Radio is a life-long love. Ours was a radio-only house until I was nine and I think that had a huge impact on me in terms of setting my media preferences.
I define radio as ‘voices with stories attached’ and my earliest memory is of the kitchen at home on a Saturday night, the air smelling of soap and freshly-scrubbed children and us all listening to Dear Sir or Madam presented by the late John Skeehan. I can still hear his voice reading out the letters and that distinctive signature tune that included the sound of typewriter keys clacking – The Typewriter by Leroy Anderson, I now know. Maybe my fascination with it was a sign of things to come. I still have a fascination with the old Smith and Corona machines …
Listen in on YouTube where there are many versions of it – an oldie but goodie..
My first radio success was with a radio play, Dark Horse broadcast on RTE Radio 1 in 1990. A previous play The Biscuit Tin hadn’t quite made it but had earned me a place on a “Writing for Radio” workshop in RTE.

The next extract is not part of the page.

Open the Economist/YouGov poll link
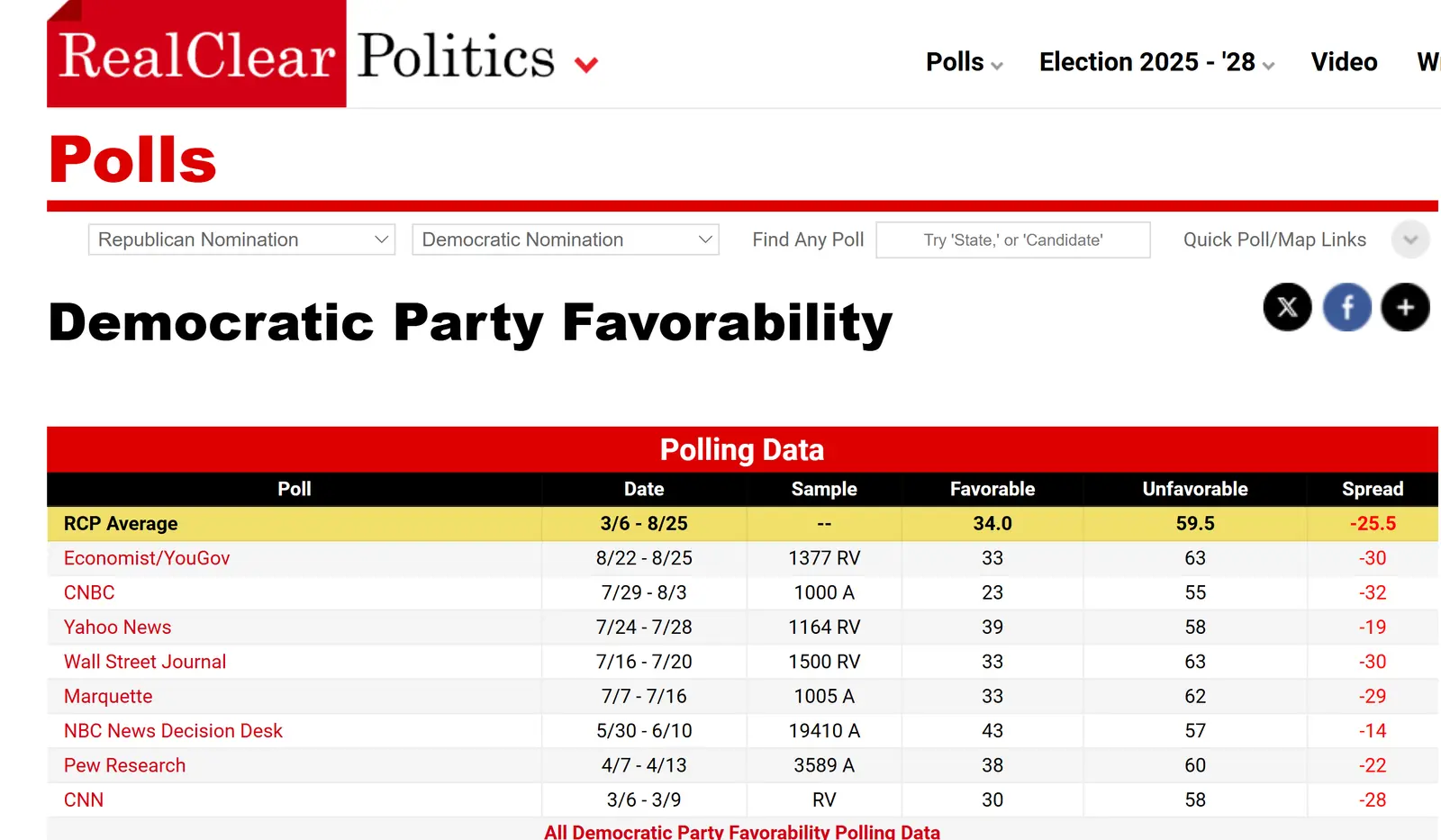 coord(147,558)
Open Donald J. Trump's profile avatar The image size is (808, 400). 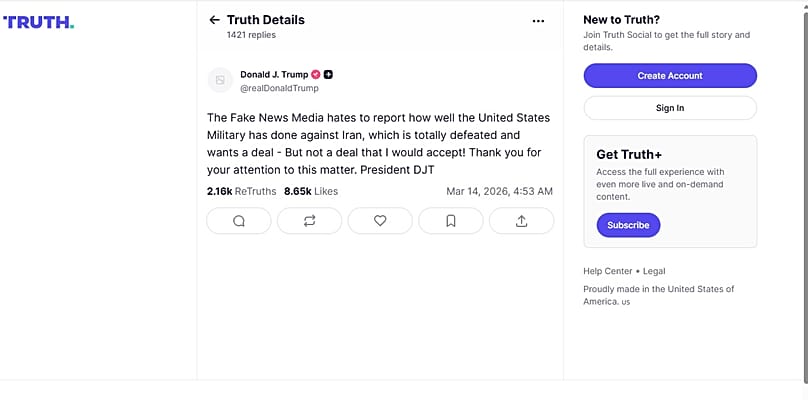(220, 80)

I still remember the day Dark Horse was broadcast and the delight of a) hearing the words on the page coming to life and b) hearing words I’d written coming out of the mouths of familiar RTE Players like Brendan O’Duill.
I later worked with South East Radio as a breakfast show co-presenter and a researcher on its current affairs programme Regional Express where I particularly enjoyed working on the People and Places series with producer and presenter, Alan McGuire. It was a series that focused on the lives of communities and individuals across the county. Contributing to the farming programmes was also a huge interest – reared on a farm, I wasn’t far from my roots.

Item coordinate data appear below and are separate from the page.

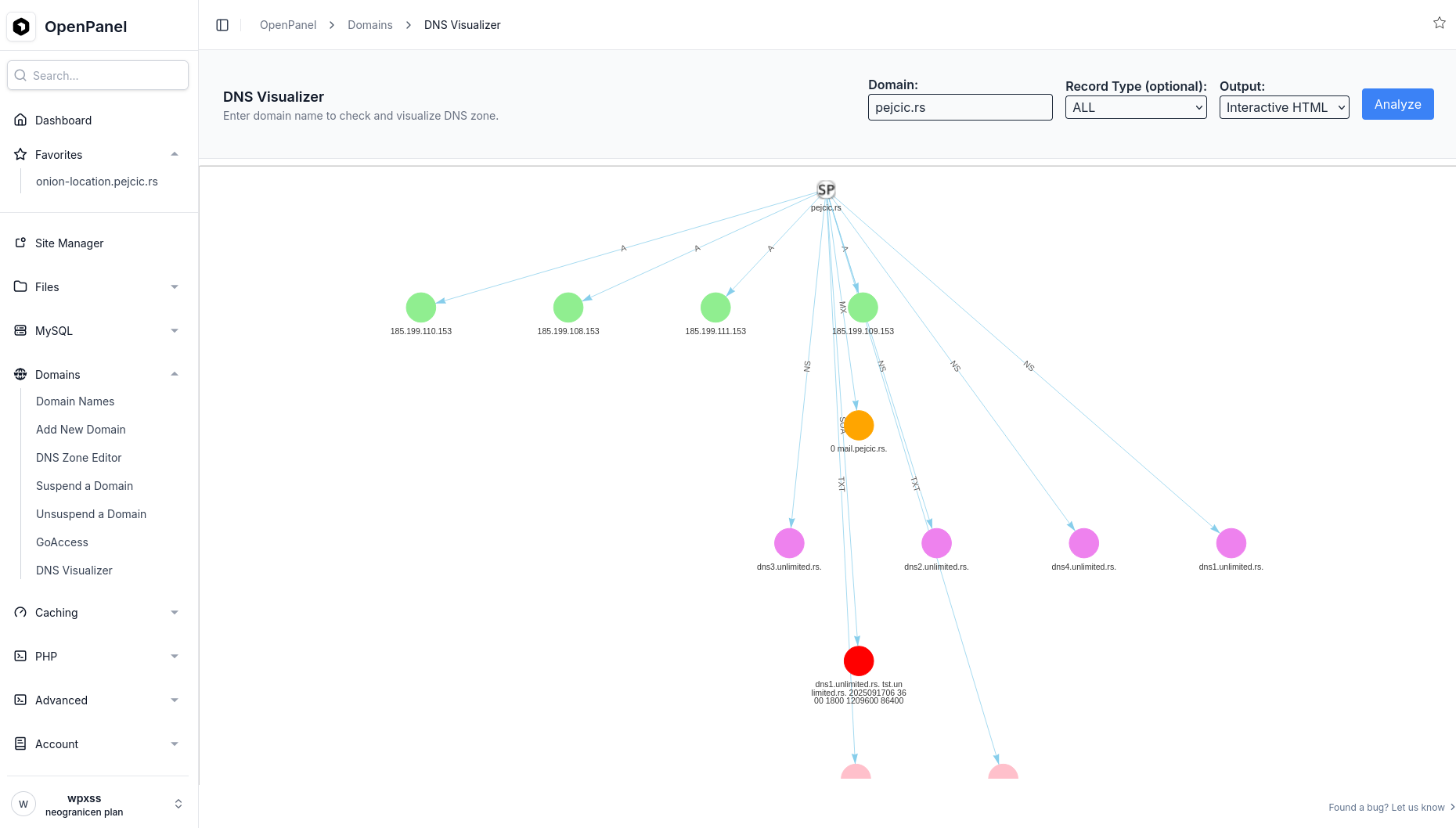Click the Account icon in the sidebar
1456x828 pixels.
tap(20, 743)
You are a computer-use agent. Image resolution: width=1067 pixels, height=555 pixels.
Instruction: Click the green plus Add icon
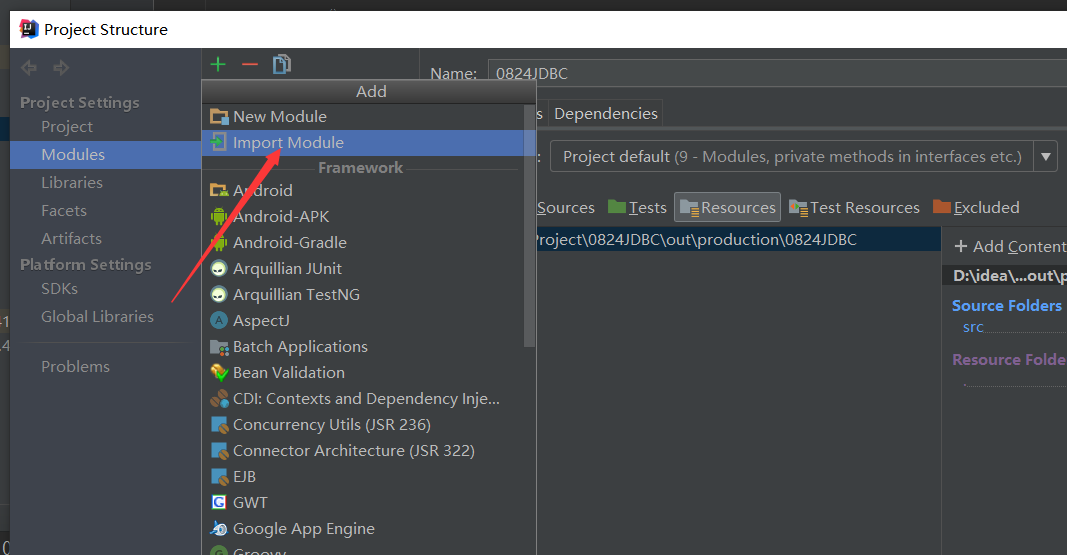coord(218,65)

It was also in South East Radio that I first researched Rose’s story and subsequently made a radio documentary entitled Forgotten People which was broadcast in October 2000. I was delighted that it received funding and commendation from the Independent Radio and Television Commission (now the Broadcasting Commission of Ireland).
Sunday Miscellany essays came later. It is a programme of music and musings that I had always had an ambition to write for. Shyness eventually overcome, I submitted my first piece, Blasted Stones – a reminiscence about land reclamation on the Wicklow farm I was born on in the 1960s and the drama that day when stones were blasted sky-high so that the cow could give way to the plough … It was also published by New Island Books in an anthology, Sunday Miscellany 2004-2006.
Missing the Beet, a reflection on the loss of Ireland’s sugar beet industry was also broadcast by RTE and published in Sunday Miscellany 2008-2011, a second anthology from New Island.
To listen to a podcast click on: Missing The Beet
Stay tuned for other pieces, news of which will be posted on my blog.
The one-woman show Is There Anybody Sitting Here (aka Mabel at the table) was written in the space of three weeks – it literally took me over. It was about a woman bending the ear of every person she sat down beside in a café about the men in her life and why she was calling it a day where the opposite sex were concerned.
It has been staged three times in Wexford Arts Centre and the script is available through the The Drama League of Ireland and runs to 50 minutes – ideal for a lunch-time or dinner theatre billing.